In this paper, we present a multi-wavelength analysis of an eruptive white-light M3.2 flare which occurred in active region NOAA 10486 on November 1, 2003. Excellent set of high resolution observations made by RHESSI and TRACE provide clear evidence of significant pre-flare activities for ~9 minutes in the form of an initiation phase observed at EUV/UV wavelengths followed by the X-ray precursor phase. During the initiation phase, we observed localized brightenings in the highly sheared core region close to the filament and interactions among short EUV loops overlying the filament which led to the opening of magnetic field lines. The X-ray precursor phase is manifested in RHESSI measurements below ~30 keV and coincided with the beginning of flux emergence at the flaring location along with early signatures of the eruption. From the RHESSI observations, we conclude that both plasma heating and electron acceleration occurred during the precursor phase. The main flare is consistent with the standard flare model.
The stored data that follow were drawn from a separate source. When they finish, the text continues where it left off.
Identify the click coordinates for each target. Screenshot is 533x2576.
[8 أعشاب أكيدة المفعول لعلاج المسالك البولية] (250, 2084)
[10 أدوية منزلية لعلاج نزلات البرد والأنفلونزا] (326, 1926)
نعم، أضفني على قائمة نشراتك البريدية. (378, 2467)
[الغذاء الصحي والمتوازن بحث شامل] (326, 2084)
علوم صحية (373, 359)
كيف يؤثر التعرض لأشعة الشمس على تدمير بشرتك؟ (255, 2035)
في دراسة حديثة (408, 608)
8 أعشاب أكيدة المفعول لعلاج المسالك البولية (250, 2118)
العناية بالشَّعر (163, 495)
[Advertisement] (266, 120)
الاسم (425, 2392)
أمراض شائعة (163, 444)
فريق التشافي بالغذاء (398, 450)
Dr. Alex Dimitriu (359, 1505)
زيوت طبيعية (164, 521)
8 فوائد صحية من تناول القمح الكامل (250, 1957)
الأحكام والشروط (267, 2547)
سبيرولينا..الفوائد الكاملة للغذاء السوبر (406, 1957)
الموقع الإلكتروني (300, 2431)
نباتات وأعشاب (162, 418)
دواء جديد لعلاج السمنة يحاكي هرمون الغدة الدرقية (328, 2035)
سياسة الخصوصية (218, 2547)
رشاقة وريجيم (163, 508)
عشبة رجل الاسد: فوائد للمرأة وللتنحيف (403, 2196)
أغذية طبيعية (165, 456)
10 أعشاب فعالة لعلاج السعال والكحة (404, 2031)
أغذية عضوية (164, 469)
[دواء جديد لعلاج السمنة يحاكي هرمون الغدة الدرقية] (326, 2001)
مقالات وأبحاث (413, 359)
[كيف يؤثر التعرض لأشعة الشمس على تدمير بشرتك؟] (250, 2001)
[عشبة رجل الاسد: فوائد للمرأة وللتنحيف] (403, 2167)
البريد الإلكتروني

However, after the impulsive phase, intense HXR looptop source was observed without significant footpoint emission. More intriguingly, for a brief period the looptop source exhibited strong HXR emission with energies up to 100 keV and significant non-thermal characteristics. The present study indicates a causal relation between the activities in the preflare and main flare. We also conclude that pre-flare activities, occurred in the form of subtle magnetic reorganization along with localized magnetic reconnection, played a crucial role in destabilizing the active region filament leading to solar eruptive flare and associated large-scale phenomena.